* _TEXTE À ANALYSER_
Qu’est-ce qui se cache derrière la fenêtre de vos voisins? Derrière les vitres aux formes étranges que vous croisez sur votre chemin au fil des jours? Et si les décors qui s’y dissimulaient étaient plus surprenants que ce que vous aviez pu imaginer?

Voici ce à quoi nous invite, et d’une main de maître, Marion Arbona dans son nouvel album, paru aux 400 coups, À travers les fenêtres. Dans un grand format agréable qui permet de donner de l’ampleur à chacune des pages, elle convie ses lecteurs à la suivre dans son imaginaire, à la rencontre de ces décors absolument fantastiques que croise une petite fille sur son chemin et qui laissent libre cours à une douce folie.

Chaque page s’ouvre sur un univers qui regorge de détails et les illustrations en noir et blanc, en lien avec les phrases, courtes et parfois perchées, accompagnent chacun des mondes. On s’émerveille, on rit, on s’enthousiasme tout au long de cet album, l’œil tantôt surpris par un crapaud caché dans les feuillages, attiré par le jeu des textures, amusé par l’expression d’un personnage ou d’un masque, titillé par la lecture d’un tatouage… autant d’éléments qui trouveront écho à la fin, dans la dernière pièce représentée. C’est une œuvre riche en liens et en intertextualité, réalisée par une autrice-illustratrice au sommet de son art.

« Au sommet de son art », c’est aussi ce qu’on pourrait dire de Taï-Marc Le Thanh après avoir refermé la dernière page de Et le ciel se voila de fureur, une véritable pépite parue à L’école des loisirs ce printemps. L’auteur français est reconnu pour le souffle de ses aventures et la construction fine de ses personnages (ainsi que pour ses talents artistiques, pour ceux qui le suivent sur les réseaux sociaux), mais il nous prouve qu’il est vraiment un créateur important en littérature jeunesse avec un roman qui joue avec les codes du Far West pour livrer une histoire touchante et enlevante.

* _TÂCHE À RÉALISER 1_
Disposez en liste JSON de chaînes les lignes de l'extrait de données, en commençant au début de l'extrait et en finissant à la ligne qui contient "center [236, 439].", celle-ci comprise. Comptez une chaîne par ligne et omettez les lignes vides.
La critique de littérature jeunesse et l'extrait de données sont deux matériaux indépendants l'un de l'autre.

* _EXTRAIT DE DONNÉES_
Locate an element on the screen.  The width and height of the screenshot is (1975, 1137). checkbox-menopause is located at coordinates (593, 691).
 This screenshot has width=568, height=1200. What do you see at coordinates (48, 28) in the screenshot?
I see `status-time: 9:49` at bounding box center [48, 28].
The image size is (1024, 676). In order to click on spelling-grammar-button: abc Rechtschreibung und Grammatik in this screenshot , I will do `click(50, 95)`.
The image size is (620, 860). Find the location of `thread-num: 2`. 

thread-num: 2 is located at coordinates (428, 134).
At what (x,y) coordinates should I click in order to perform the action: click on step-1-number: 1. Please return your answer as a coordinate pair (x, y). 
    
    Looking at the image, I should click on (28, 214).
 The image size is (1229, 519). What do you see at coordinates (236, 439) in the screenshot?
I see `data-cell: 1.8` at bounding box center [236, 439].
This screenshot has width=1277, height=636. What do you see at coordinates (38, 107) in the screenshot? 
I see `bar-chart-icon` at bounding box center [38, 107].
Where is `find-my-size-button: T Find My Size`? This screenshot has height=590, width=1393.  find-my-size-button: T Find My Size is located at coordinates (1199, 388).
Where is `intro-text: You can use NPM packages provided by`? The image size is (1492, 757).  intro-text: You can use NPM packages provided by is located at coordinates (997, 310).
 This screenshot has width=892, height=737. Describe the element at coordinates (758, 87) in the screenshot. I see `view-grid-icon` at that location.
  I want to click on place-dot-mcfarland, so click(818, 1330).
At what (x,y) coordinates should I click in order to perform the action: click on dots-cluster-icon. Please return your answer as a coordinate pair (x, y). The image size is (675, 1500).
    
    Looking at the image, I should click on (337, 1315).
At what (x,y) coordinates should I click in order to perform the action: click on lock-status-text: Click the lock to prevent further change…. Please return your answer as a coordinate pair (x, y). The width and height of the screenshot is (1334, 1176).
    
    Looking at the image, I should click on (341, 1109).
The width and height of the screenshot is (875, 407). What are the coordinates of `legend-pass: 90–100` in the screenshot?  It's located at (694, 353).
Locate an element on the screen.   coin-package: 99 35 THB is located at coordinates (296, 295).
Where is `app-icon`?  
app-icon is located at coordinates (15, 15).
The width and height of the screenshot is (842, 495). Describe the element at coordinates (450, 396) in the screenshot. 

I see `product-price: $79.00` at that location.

* _TÂCHE À RÉALISER 2_
Reprenez la critique de littérature jeunesse après sa dernière phrase et poursuivez-la.

* _CORRIGÉ 1_
[
  "Locate an element on the screen.  The width and height of the screenshot is (1975, 1137). checkbox-menopause is located at coordinates (593, 691).",
  " This screenshot has width=568, height=1200. What do you see at coordinates (48, 28) in the screenshot?",
  "I see `status-time: 9:49` at bounding box center [48, 28].",
  "The image size is (1024, 676). In order to click on spelling-grammar-button: abc Rechtschreibung und Grammatik in this screenshot , I will do `click(50, 95)`.",
  "The image size is (620, 860). Find the location of `thread-num: 2`. ",
  "thread-num: 2 is located at coordinates (428, 134).",
  "At what (x,y) coordinates should I click in order to perform the action: click on step-1-number: 1. Please return your answer as a coordinate pair (x, y). ",
  "    Looking at the image, I should click on (28, 214).",
  " The image size is (1229, 519). What do you see at coordinates (236, 439) in the screenshot?",
  "I see `data-cell: 1.8` at bounding box center [236, 439]."
]

* _CORRIGÉ 2_
1865. Hidalgo se promène dans le Far West accompagné de ses cinq filles et de son garçon, aveugle, tous adoptés. D’un côté, il est ce mentor aimant, rigoureux, moderne, qui inculque les bonnes valeurs à son clan et le prépare à se défendre face à un monde qui ne fait pas de quartier. De l’autre, il est connu comme l’Ange de la Mort, tueur impitoyable qui a laissé des paysages désertiques et sanglants derrière lui. Et quand son ennemi de toujours retrouve sa trace, il se pourrait bien que le voile qui sépare les deux univers soit déchiré et l’équilibre, perdu à jamais.

La force vive de ce roman, c’est l’équilibre, alors qu’on navigue entre un récit psychologique suivant l’évolution d’une fratrie atypique, presque un anachronisme pour l’époque tant les caractères des filles sont affirmés, et un roman d’action où s’enchaînent des scènes que Tarantino aurait un plaisir fou à mettre en images. Le début est particulier, alors qu’une journaliste rencontre une vieille dame qui veut lui raconter son histoire. Puis on bascule dans le Far West, à la rencontre de ces personnages qui sont tout de suite attachants, Hidalgo en tête, mystérieux, droit, bienveillant, mais l’action n’est jamais loin, après tout on est dans un contexte difficile, un climat rude, un monde qui se construit dans la violence. Et quand celle-ci frappera avec toute sa fureur en cours de récit, elle fera naître en chacun des enfants (devenus adolescents) une rage dévorante qui les mènera à une vengeance… sanglante, et pourtant, jamais dénuée de douceur dans les relations entre les personnages.

Cette dualité entre la dureté d’un monde et la fragilité intérieure est aussi ce qui ressort du dernier roman d’Annie Bacon.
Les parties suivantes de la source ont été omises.